Eso sí, un trayecto en coche con Rick implicaba someter tus oídos a un difícil reto sónico. Hoy en día, el sonido que asociamos a los equipos de música de los coches de otras personas, el que oímos en los semáforos o cuando pasan por delante de nosotros en la calle, es un trueno que hace temblar el chasis. Los avances en tecnología acústica han permitido que sea posible generar un ruido tremendo lleno de matices usando un altavoz barato y pequeño (como esos aparatos diminutos para uso doméstico, con sus altavoces de pared virtualmente invisibles. En otra época habrías necesitado un par de cajas de madera del tamaño de cubos de basura para conseguir ese estruendo). No obstante, en la década de 1970 parecía imposible conseguir un equipo de música para el coche que pudiera gestionar las frecuencias del bajo a menos que estuvieras dispuesto a gastar el equivalente a tener un coche blindado y con tapicería de piel. En el interior del Cortina de Rick la música debía abrirse camino por encima del ruido del motor mediante una potencia bestial, haciendo que hablar fuera imposible, provocando que los tornillos sueltos temblaran, que el salpicadero retumbara, que la tapicería se levantara un poco y que el aire interior se cargara de una peligrosa electricidad estática, hasta que salías del coche al llegar a tu destino y pisabas en estado de shock la acera, ensordecido, con el pelo de punta y caminando haciendo eses como un borracho.

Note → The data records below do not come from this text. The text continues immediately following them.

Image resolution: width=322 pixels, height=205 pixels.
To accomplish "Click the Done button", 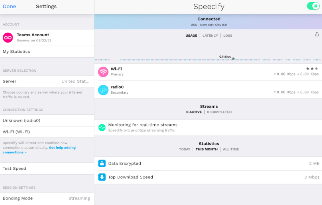I will coord(9,6).
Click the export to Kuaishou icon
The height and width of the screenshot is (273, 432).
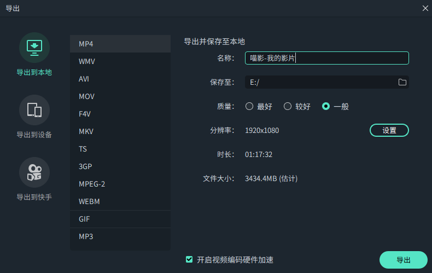pos(34,172)
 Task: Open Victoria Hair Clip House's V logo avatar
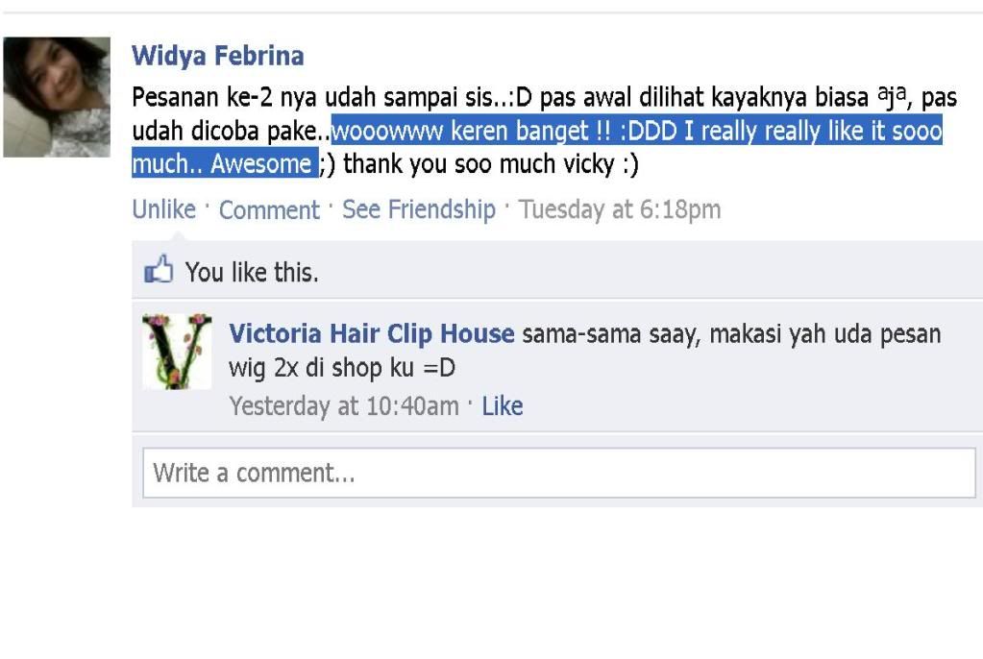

Sin embargo, cuando Rick conducía, parecía totalmente ajeno al ruido. De hecho, solía balancearse a un ritmo que solo él parecía oír. El mejor amigo de Rick era su compañero de grupo David, y ambos tenían un estilo único. Los dos eran grandes aficionados al pachulí, el aceite aromático que hace que huelas a porro. Y los dos creían firmemente en la increíble fuerza emocional del bálsamo de tigre, ese ungüento grasiento que se vende en latitas y que da sensación de calor cuando se aplica sobre la piel, como un Vicks para hippies.

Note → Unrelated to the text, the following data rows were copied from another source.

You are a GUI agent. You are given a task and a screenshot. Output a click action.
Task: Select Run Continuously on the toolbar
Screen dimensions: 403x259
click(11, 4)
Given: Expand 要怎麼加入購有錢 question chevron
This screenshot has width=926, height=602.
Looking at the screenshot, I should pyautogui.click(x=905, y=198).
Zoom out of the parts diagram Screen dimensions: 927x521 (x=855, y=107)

Así pues, perfumados y aceitosos, su idea de pasarlo a lo grande era llevarse un recipiente de plástico con setas alucinógenas recogidas a mano a una proyección de Woodstock en el club de cine de la Universidad de Essex (donde se proyectaba casi todas las semanas en el mismo repertorio junt a Easy Rider ). En el segundo puesto por lo que a pasarlo en grande se refiere, estaba el conducir hasta la costa de East Mersea («lejos de la opinión pública», como le gusta decir al autor de la Rock Gazetteer ), fumar hasta quedarse en la parra, tumbarse en la playa y hacer volar cometas. En algunos aspectos, el hippie original de la década de 1960 no era ni de lejos tan real como su modelo derivado de mediados de la década de 1970.

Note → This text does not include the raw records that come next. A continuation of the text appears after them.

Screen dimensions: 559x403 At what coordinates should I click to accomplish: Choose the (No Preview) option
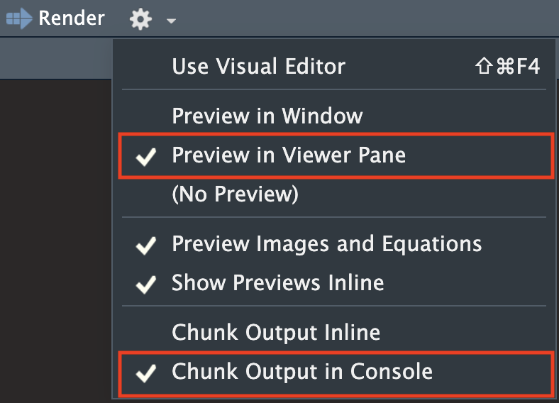[x=334, y=194]
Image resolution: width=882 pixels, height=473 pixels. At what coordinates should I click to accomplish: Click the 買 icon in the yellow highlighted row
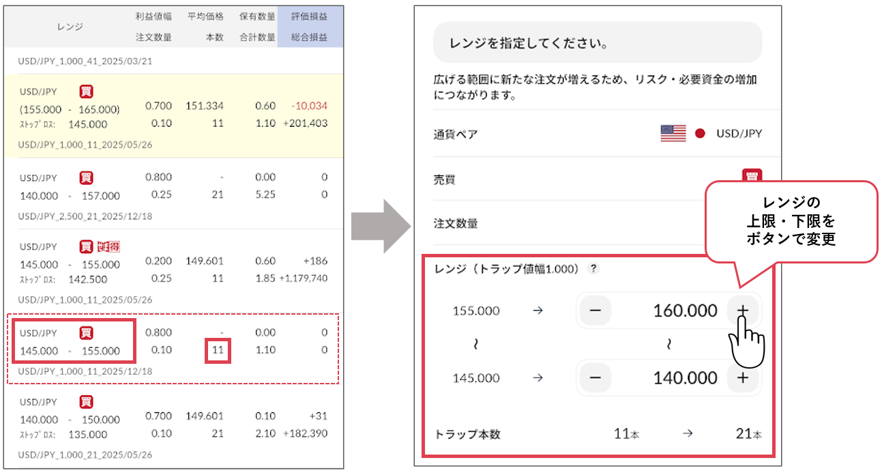point(87,91)
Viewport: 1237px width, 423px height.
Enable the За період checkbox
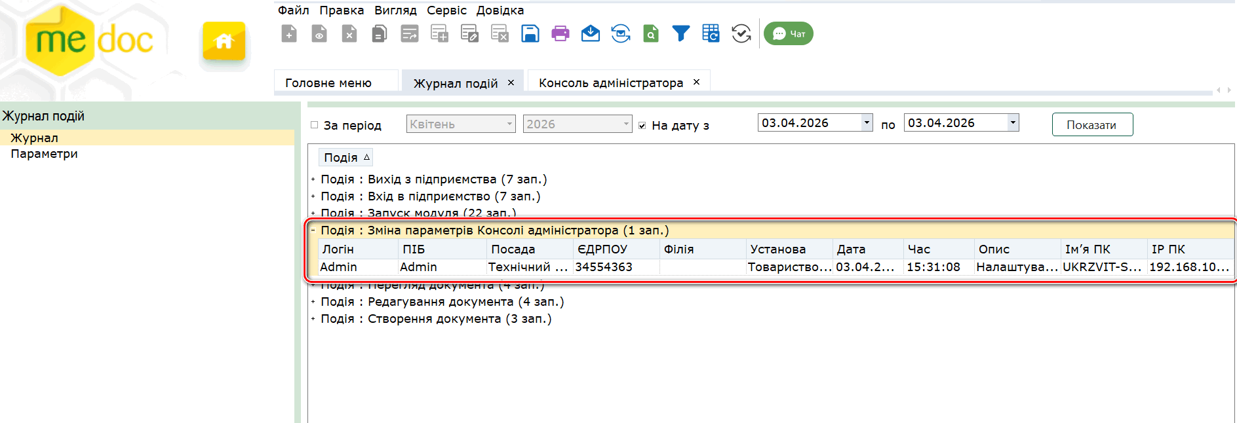click(x=315, y=125)
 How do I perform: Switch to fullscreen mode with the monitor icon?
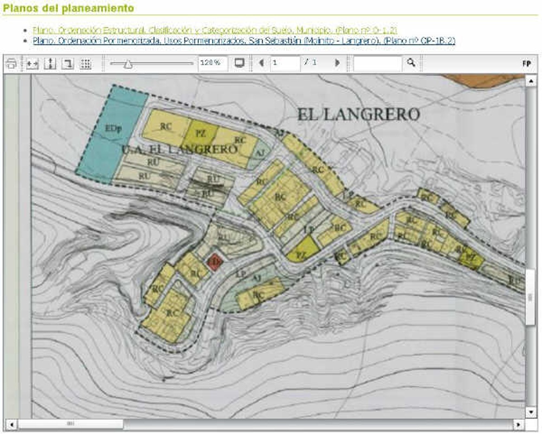[240, 63]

El efecto combinado de los diferentes bálsamos, aceites, resinas y hongos tendía a alejar a David y a Rick de la realidad, algo que preocupaba sobremanera a las personas encargadas de su educación. No obstante, desde mi posición, un año por debajo y con uniforme escolar, me parecían una pasada. Si me vieran tocar con ellos —y además la guitarra eléctrica— aunque solo fuera una vez, aunque fuera como invitado y de forma temporal, las cosas iban a cambiar.